Saskatchewan home builders say it's too early to tell what long-term impact charging PST on new home construction will have in the province, but say the new rule has already produced some negative effects.
On April 1, companies and contractors had to start collecting the six per-cent provincial sales tax on contracts for new homes and contracts for renovated homes destined for resale.
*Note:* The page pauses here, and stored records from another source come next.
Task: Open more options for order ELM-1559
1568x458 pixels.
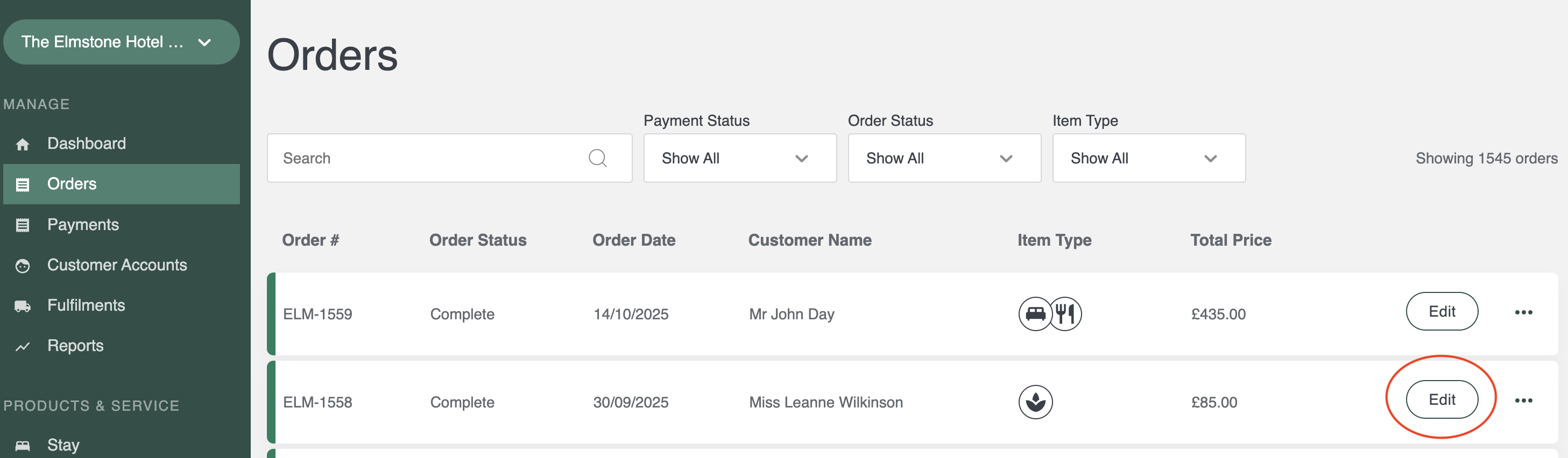Action: point(1523,313)
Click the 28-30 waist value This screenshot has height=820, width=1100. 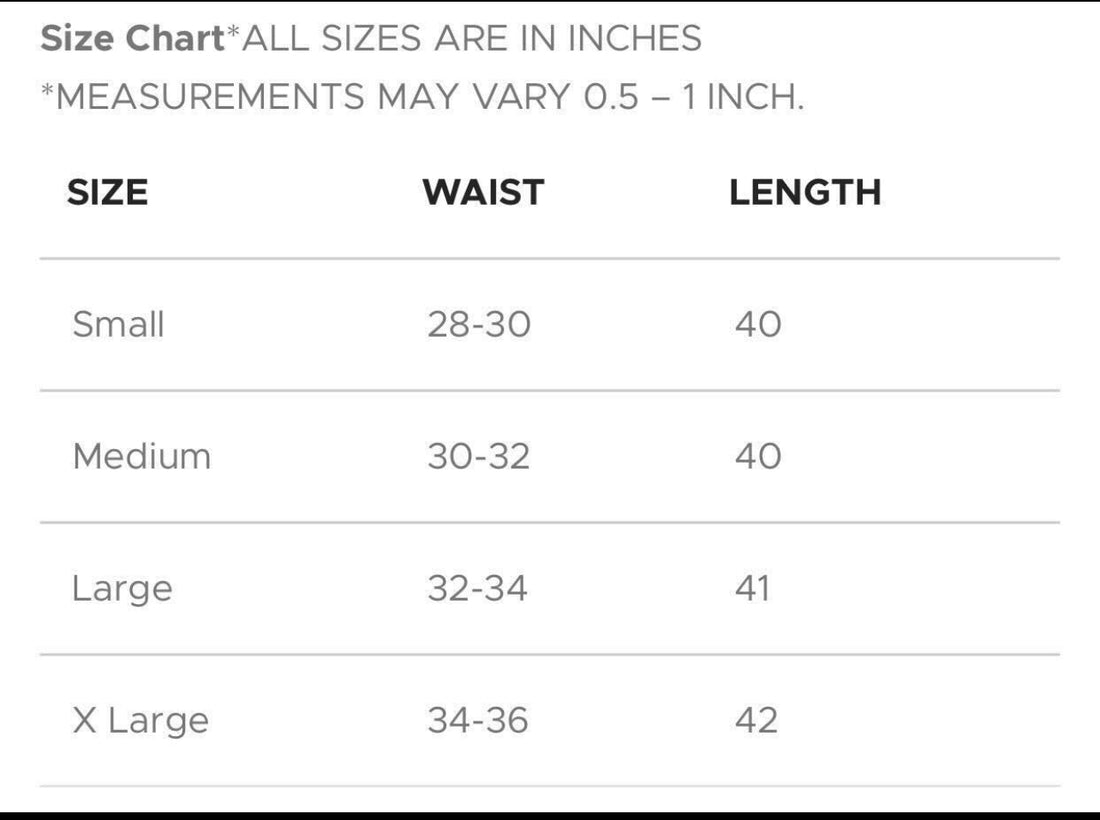[x=479, y=324]
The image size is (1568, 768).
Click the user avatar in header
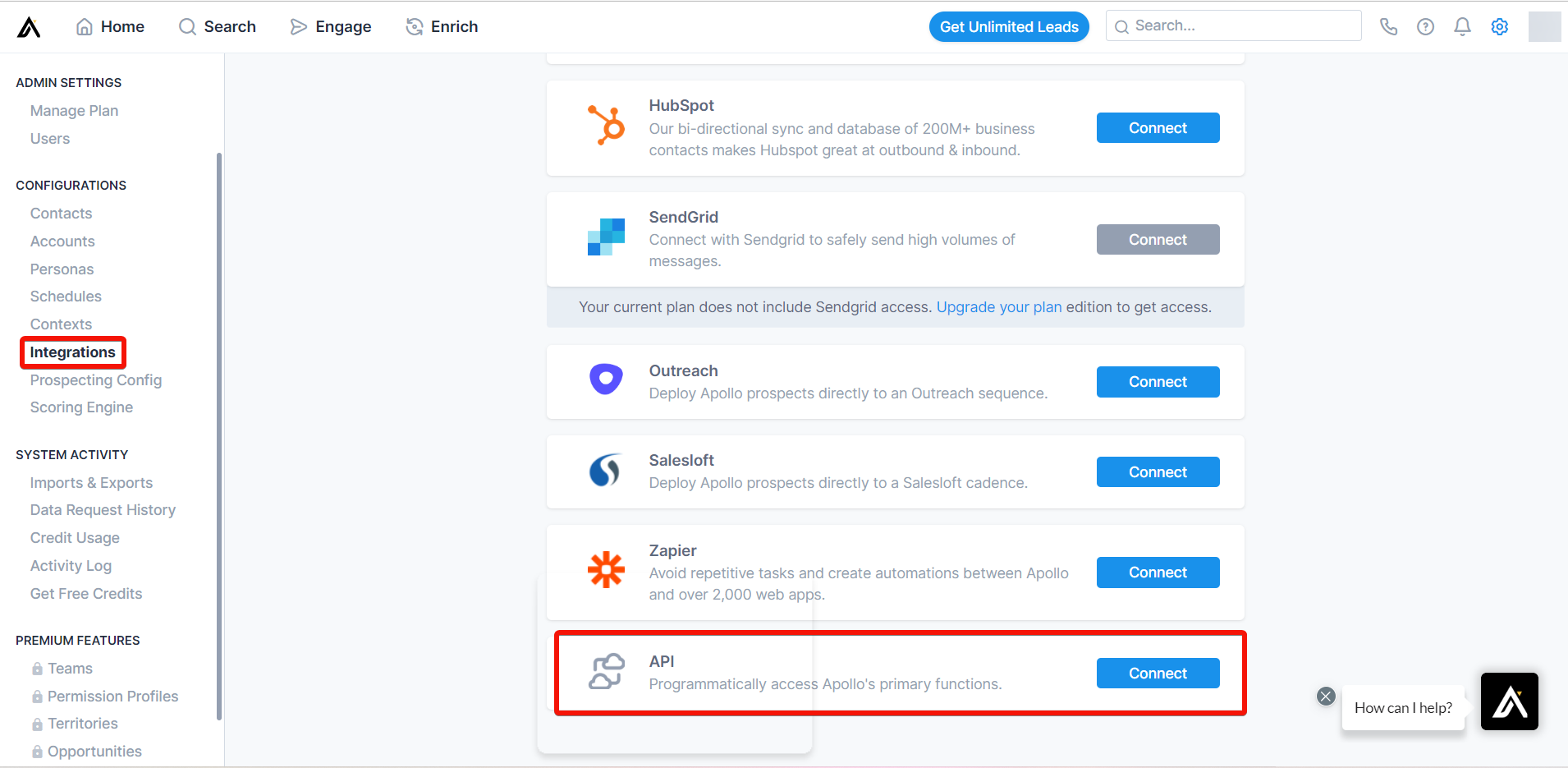pos(1544,26)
It's part of the government's plan to make up for a drop in resource revenues.
Jason Duke, the chair of the Saskatchewan Construction Association, says his own business, Regina-based CertaPro Painters, has lost roughly two to five per cent of its annual residential construction business due to people putting off a project and to "black market" competitors working "under the table."
"We're aboveboard, we belong to a number of organizations and we charge the PST, the GST, and now I'm competing against someone who's charging neither," said Duke.
Under another change that took effect on April 1, contractors are now exempt from paying PST on materials, but not on equipment such as vehicles.
Duke says the latter discrepancy puts some Saskatchewan companies — forced to pay PST on equipment rentals — at a distinct disadvantage compared to companies coming from outside the province.
"You're less competitive to someone in Alberta who doesn't pay PST on their vehicles, equipment," he said.
It's not such a big hit for a painting company like his, he said, but definitely for, say, a highway construction company.
"Just the dump truck alone is a couple hundred thousand dollars," he said.
"If [the government] was trying to help us out like they were saying, they could help us out more by removing that [tax] for construction equipment," he said.
Scaring 1st-time buyers
Christiane Guérette, the CEO of the Saskatoon & Region Home Builders' Association, agreed with Duke that a larger window of statistics is needed to measure the long-term impact of the tax.
But she definitely worries the newly-applied home-sale tax is affecting a particular segment of buyers.
"It's disproportionately affecting those that are simply just trying to get into the market... families and the millennials who are just trying to get into the market, just like their parents did," she said.
"They don't have equity built into a house, so every minor change in the price of a house is truly going to affect their purchasing capabilities and their accessibility."